Section 3.10 Inverses
The matrix inverse of a matrix \(A\text{,}\) denoted \(A^{-1}\text{,}\) is the matrix such that when multiplied by the matrix A the result is the identity matrix. (The identity matrix is the matrix with ones down the diagonal and zeroes everywhere else.)

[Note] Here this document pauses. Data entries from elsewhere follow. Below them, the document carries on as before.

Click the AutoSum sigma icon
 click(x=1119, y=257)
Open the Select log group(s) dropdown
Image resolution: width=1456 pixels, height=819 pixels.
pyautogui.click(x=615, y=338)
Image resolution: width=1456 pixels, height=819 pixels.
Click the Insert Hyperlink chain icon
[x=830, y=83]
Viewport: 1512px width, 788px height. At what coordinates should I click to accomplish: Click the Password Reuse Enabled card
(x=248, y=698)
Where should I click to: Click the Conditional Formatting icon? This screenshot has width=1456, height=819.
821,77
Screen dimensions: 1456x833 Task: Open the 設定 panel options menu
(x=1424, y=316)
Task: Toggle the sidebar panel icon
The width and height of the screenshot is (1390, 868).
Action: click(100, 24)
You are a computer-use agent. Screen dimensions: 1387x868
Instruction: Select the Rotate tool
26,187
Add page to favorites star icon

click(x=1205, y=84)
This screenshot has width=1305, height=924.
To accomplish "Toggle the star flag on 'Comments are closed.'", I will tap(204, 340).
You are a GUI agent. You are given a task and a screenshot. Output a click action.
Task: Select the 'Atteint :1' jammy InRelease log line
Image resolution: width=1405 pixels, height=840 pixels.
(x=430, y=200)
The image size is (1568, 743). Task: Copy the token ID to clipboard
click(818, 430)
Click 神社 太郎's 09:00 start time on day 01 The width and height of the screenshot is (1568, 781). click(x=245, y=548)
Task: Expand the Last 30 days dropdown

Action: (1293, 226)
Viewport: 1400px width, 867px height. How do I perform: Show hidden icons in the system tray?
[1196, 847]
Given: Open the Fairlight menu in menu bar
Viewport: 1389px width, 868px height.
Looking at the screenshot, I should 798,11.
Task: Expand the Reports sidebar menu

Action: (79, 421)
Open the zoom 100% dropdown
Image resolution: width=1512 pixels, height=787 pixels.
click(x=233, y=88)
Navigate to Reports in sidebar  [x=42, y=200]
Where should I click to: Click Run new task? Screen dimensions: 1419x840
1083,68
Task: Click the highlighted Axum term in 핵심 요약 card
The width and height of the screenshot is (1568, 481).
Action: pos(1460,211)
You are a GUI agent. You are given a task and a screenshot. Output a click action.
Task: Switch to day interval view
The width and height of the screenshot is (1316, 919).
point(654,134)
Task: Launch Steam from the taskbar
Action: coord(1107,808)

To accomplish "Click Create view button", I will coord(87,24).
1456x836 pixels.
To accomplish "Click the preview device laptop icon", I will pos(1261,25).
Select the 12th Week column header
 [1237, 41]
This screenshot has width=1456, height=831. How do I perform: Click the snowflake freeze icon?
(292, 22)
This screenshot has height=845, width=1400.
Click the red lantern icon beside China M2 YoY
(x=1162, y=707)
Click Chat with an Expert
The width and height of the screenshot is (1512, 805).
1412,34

For \(2\times2\) matrices, if
\begin{equation}
A=\left(\begin{array}{cc}
a\amp b\\
c\amp d
\end{array} \right)\tag{3.10.1}
\end{equation}
then
\begin{equation}
A^{-1}={1\over\det(A)}\left(\begin{array}{cc}
d\amp -b\\
-c\amp a
\end{array} \right)\text{.}\tag{3.10.2}
\end{equation}
For \(3\times3\) matrices \(B\text{,}\) \(B^{-1}\) is the transpose of the matrix made of all cofactors of \(B\text{,}\) divided by the determinant of \(B\text{.}\) This is easier said in symbols, so if
\begin{equation}
B=\left(\begin{array}{ccc}
a\amp b\amp c\\
d\amp e\amp f\\
g\amp h\amp i
\end{array} \right)\tag{3.10.3}
\end{equation}
then
\begin{equation}
B^{-1}={1\over\det(B)}
\left(\begin{array}{ccc}
\left|\begin{array}{cc}
e\amp f\\
h\amp i
\end{array} \right|
\amp -\left|\begin{array}{cc}
b\amp c\\
h\amp i
\end{array} \right|
\amp \left|\begin{array}{cc}
b\amp c\\
e\amp f
\end{array} \right|\\
\\
-\left|\begin{array}{cc}
d\amp f\\
g\amp i
\end{array} \right|
\amp \left|\begin{array}{cc}
a\amp c\\
g\amp i
\end{array} \right|\amp
-\left|\begin{array}{cc}
a\amp c\\
d\amp f
\end{array} \right|\\
\\
\left|\begin{array}{cc}
d\amp e\\
g\amp h
\end{array} \right|\amp
-\left|\begin{array}{cc}
a\amp b\\
g\amp h
\end{array} \right|
\amp \left|\begin{array}{cc}
a\amp b\\
d\amp e
\end{array} \right|
\end{array} \right)\tag{3.10.4}
\end{equation}
In both cases, the inverse only exists if the determinant is nonzero.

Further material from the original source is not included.